A class action lawsuit was filed against the Syracuse medical billing company following a data breach that may have compromised the personal information of Central New York patients. A Washington, DC law firm specializing in class action lawsuits, Migliaccio & Rathod, filed the lawsuit against Practice Resources LLC (PRL) on Friday in the Onondaga County court.
The complaint pointed out the negligence and the lack of a cybersecurity structure to protect patient’s private information. It also called out the firm for taking “too long” to inform those affected by the data leak.
Practice Resources LLC lawsuit explained
According to the complaint, the personal data of the affected patients could lead to identity theft, unlawful access to email accounts, and credit card transactions.
Earlier this August, PRL reported a ransomware attack that exposed the data of 924,138 patients. The compromised data included the names, addresses, dates of treatment, health plan numbers, and medical record numbers of the impacted patients.
PRL’s CEO David Barletta stated that his business alerted patients as soon as practicable adding that the company took months to perform a forensic investigation and identify which patients needed to be contacted.
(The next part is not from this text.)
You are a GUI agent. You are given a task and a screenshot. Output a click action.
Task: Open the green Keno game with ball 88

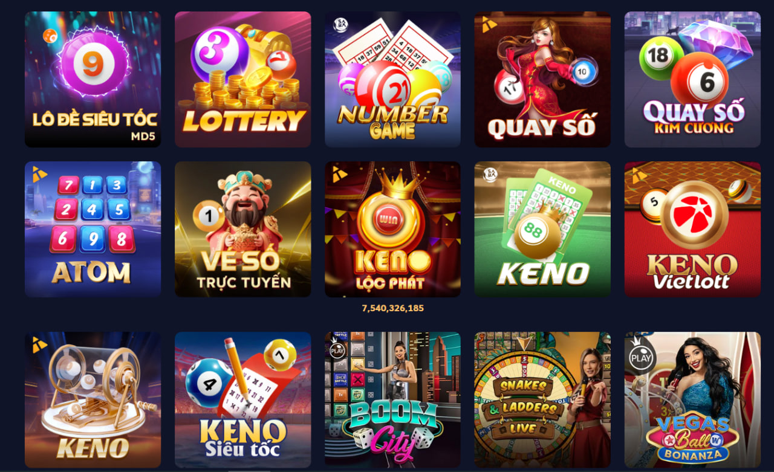[x=542, y=229]
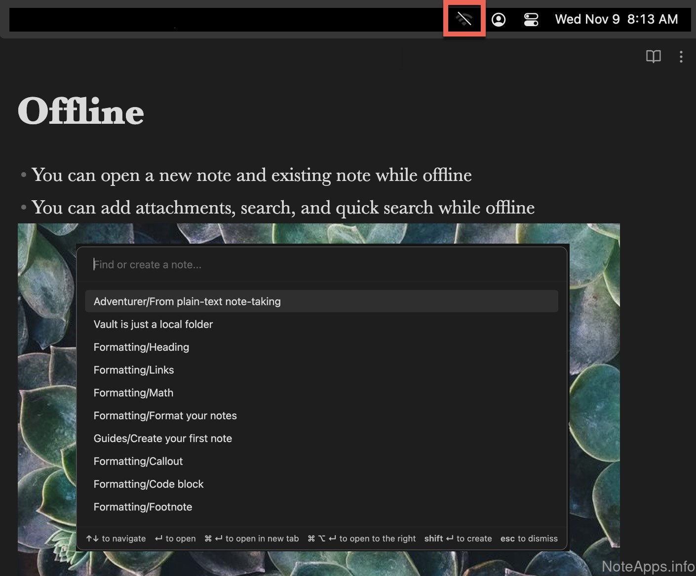Open the three-dot more options menu

(x=681, y=57)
Moreover, the billing company claimed to have not discovered proof that the event led to the misuse of patient information and that the valid number of affected patients was significantly fewer.
The lawsuit plaintiff was identified as Steven N. Esce, a Fayetteville resident and a patient of Crouse Medical Practice and Laboratory Alliance of CNY.
CNY ransomware attack
Hackers gained access to Practice Resources’ computer network through a ransomware attack. In such attacks the cybercriminals seize control of or conceal data within a computer system and demand a ransom to unlock it.
According to Barletta, they received the attack from different nations targeting them, and it was a “nightmare” for the company and its employees. Due to the ongoing investigation into the incident, Barletta stated that he could not identify the nation from which the hackers originated.
The corporation has offered complimentary online cybersecurity protection to its concerned patients for a year. Moreover, the company anticipates receiving more legal complaints regarding the data leak.
In a class action lawsuit, a group of persons who have experienced comparable harm file a claim collectively and may share in any settlement. The case must be certified by the court to proceed.